• SOURCE TEXT:

- - - -

# left my sex addicted husband



## loulady471

Just writing the title of this post feels unreal to me. We separated 8 months ago and I was doing pretty good for a while. It seems I may have been kidding myself about the gravity of the situation and the effects its had on me. He is dating someone new and I saw this happy picture of the two of them on fb. It has hit me like bricks. Not to mention on the same day that I saw the post, I was chatting with an old friend who thought it was appropriate to tell me that my ex had slept with his mother. He also added that his mother had mentioned that my ex had a "big ol ****". Is this for real? Is this really my life? 

I just want to move out of state and start all over again and never ever look back. I can't even do that because we have children together. It seems that everywhere I turn there is another reminder. I was at the water park with my kids when another one of his little flings that I had found out about was standing right beside me with her family and her children. I just moved along and tried not to think about it. On top of it all is I still love the guy. We were together for 23 years total and married 16. I keep thinking that I'm going to wake up and everything will have been this crazy nightmare.

- - - -

• INFORMATION SUPPLIED:

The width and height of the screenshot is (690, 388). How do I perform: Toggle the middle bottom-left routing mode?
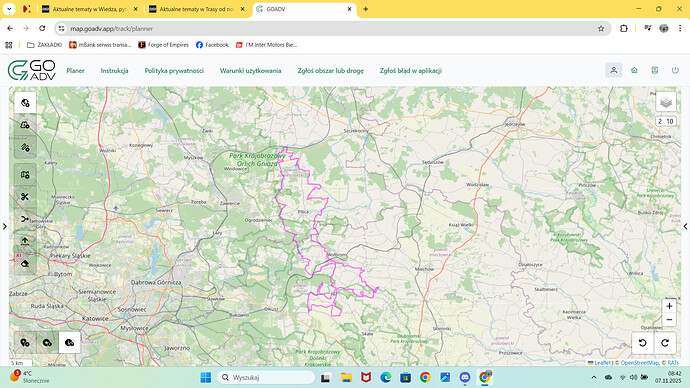click(47, 343)
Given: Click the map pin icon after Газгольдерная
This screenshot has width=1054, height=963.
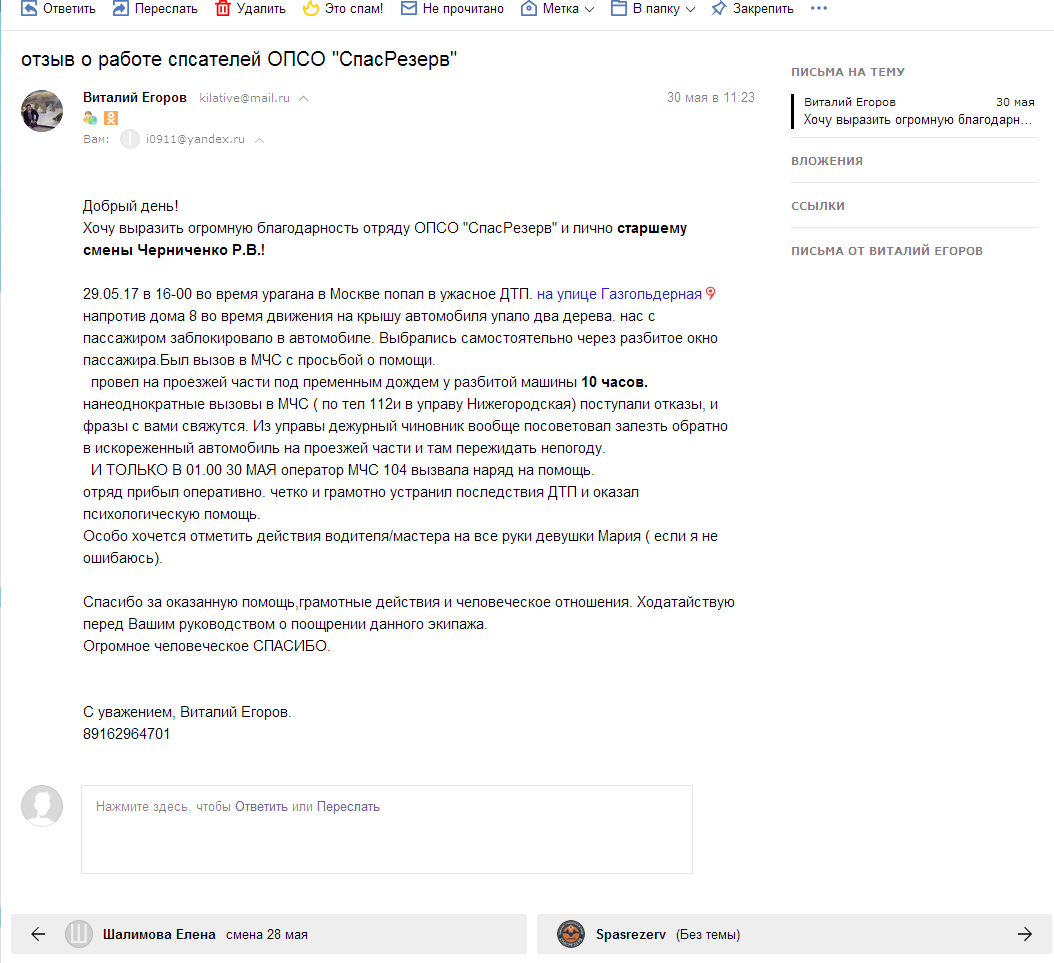Looking at the screenshot, I should [x=711, y=294].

- - - -

• LIST OF TASKS:
1. Answer these from the forum post about leaving a husband:
(a) How long ago did the writer and her husband separate?
(b) Where was the writer with her kids when she saw one of his flings?
(c) How many years were they together in total, and how many of those were they married?
2. Reproduce word for word the stretch of the forum post from "## loulady471" through "really my life?".

• RESULTS IN ORDER:
1.
(a) 8 months ago.
(b) At the water park.
(c) 23 years together, 16 of them married.

2.
## loulady471

Just writing the title of this post feels unreal to me. We separated 8 months ago and I was doing pretty good for a while. It seems I may have been kidding myself about the gravity of the situation and the effects its had on me. He is dating someone new and I saw this happy picture of the two of them on fb. It has hit me like bricks. Not to mention on the same day that I saw the post, I was chatting with an old friend who thought it was appropriate to tell me that my ex had slept with his mother. He also added that his mother had mentioned that my ex had a "big ol ****". Is this for real? Is this really my life?